*** Opening of GIVEN INFORMATION ***

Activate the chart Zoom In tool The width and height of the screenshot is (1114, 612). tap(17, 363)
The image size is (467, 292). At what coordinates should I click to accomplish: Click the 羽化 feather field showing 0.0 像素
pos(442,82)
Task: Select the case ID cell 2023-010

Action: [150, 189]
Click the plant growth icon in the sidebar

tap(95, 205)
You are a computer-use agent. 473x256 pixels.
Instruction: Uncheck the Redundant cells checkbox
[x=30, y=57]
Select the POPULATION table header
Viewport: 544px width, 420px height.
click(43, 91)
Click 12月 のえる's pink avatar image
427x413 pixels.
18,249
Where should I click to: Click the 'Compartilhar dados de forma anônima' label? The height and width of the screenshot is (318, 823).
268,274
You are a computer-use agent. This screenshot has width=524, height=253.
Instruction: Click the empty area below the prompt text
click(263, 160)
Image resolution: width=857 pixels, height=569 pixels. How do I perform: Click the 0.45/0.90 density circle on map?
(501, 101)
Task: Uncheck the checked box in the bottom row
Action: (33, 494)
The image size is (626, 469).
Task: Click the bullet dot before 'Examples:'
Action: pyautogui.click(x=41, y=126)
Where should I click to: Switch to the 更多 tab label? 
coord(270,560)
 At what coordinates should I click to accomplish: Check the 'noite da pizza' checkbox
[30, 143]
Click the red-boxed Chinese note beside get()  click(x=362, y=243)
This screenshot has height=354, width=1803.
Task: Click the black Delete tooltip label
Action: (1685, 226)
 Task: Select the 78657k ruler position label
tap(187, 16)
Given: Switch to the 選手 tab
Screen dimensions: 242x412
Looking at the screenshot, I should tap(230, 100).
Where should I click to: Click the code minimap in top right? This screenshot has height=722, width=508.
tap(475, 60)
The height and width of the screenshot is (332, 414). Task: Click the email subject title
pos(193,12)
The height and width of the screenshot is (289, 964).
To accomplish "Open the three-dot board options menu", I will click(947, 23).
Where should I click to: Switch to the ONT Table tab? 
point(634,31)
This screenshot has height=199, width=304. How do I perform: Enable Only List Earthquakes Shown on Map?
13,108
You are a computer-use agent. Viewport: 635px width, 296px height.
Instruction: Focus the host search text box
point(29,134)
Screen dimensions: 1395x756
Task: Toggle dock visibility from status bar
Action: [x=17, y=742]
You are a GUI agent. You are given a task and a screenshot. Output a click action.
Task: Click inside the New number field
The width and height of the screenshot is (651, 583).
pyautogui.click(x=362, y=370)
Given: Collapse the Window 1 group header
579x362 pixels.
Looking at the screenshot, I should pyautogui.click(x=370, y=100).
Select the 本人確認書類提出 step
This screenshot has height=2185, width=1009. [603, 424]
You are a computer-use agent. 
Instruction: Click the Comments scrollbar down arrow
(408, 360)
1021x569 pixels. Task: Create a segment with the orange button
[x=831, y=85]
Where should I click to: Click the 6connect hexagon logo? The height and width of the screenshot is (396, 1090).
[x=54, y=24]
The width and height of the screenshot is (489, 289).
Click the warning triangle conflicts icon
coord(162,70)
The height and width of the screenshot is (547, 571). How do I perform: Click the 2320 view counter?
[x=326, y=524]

*** Close of GIVEN INFORMATION ***

_TASK DIRECTIONS:_
Emit the records above again, exactly, with no line skipped.

_RESPONSE BELOW:_
Activate the chart Zoom In tool The width and height of the screenshot is (1114, 612). tap(17, 363)
The image size is (467, 292). At what coordinates should I click to accomplish: Click the 羽化 feather field showing 0.0 像素
pos(442,82)
Task: Select the case ID cell 2023-010

Action: [150, 189]
Click the plant growth icon in the sidebar

tap(95, 205)
You are a computer-use agent. 473x256 pixels.
Instruction: Uncheck the Redundant cells checkbox
[x=30, y=57]
Select the POPULATION table header
Viewport: 544px width, 420px height.
click(43, 91)
Click 12月 のえる's pink avatar image
427x413 pixels.
18,249
Where should I click to: Click the 'Compartilhar dados de forma anônima' label? The height and width of the screenshot is (318, 823).
268,274
You are a computer-use agent. This screenshot has width=524, height=253.
Instruction: Click the empty area below the prompt text
click(263, 160)
Image resolution: width=857 pixels, height=569 pixels. How do I perform: Click the 0.45/0.90 density circle on map?
(501, 101)
Task: Uncheck the checked box in the bottom row
Action: (33, 494)
The image size is (626, 469).
Task: Click the bullet dot before 'Examples:'
Action: pyautogui.click(x=41, y=126)
Where should I click to: Switch to the 更多 tab label? 
coord(270,560)
 At what coordinates should I click to accomplish: Check the 'noite da pizza' checkbox
[30, 143]
Click the red-boxed Chinese note beside get()  click(x=362, y=243)
This screenshot has height=354, width=1803.
Task: Click the black Delete tooltip label
Action: (1685, 226)
 Task: Select the 78657k ruler position label
tap(187, 16)
Given: Switch to the 選手 tab
Screen dimensions: 242x412
Looking at the screenshot, I should tap(230, 100).
Where should I click to: Click the code minimap in top right? This screenshot has height=722, width=508.
tap(475, 60)
The height and width of the screenshot is (332, 414). Task: Click the email subject title
pos(193,12)
The height and width of the screenshot is (289, 964).
To accomplish "Open the three-dot board options menu", I will click(947, 23).
Where should I click to: Switch to the ONT Table tab? 
point(634,31)
This screenshot has height=199, width=304. How do I perform: Enable Only List Earthquakes Shown on Map?
13,108
You are a computer-use agent. Viewport: 635px width, 296px height.
Instruction: Focus the host search text box
point(29,134)
Screen dimensions: 1395x756
Task: Toggle dock visibility from status bar
Action: [x=17, y=742]
You are a GUI agent. You are given a task and a screenshot. Output a click action.
Task: Click inside the New number field
The width and height of the screenshot is (651, 583).
pyautogui.click(x=362, y=370)
Given: Collapse the Window 1 group header
579x362 pixels.
Looking at the screenshot, I should pyautogui.click(x=370, y=100).
Select the 本人確認書類提出 step
This screenshot has height=2185, width=1009. [603, 424]
You are a computer-use agent. 
Instruction: Click the Comments scrollbar down arrow
(408, 360)
1021x569 pixels. Task: Create a segment with the orange button
[x=831, y=85]
Where should I click to: Click the 6connect hexagon logo? The height and width of the screenshot is (396, 1090).
[x=54, y=24]
The width and height of the screenshot is (489, 289).
Click the warning triangle conflicts icon
coord(162,70)
The height and width of the screenshot is (547, 571). How do I perform: Click the 2320 view counter?
[x=326, y=524]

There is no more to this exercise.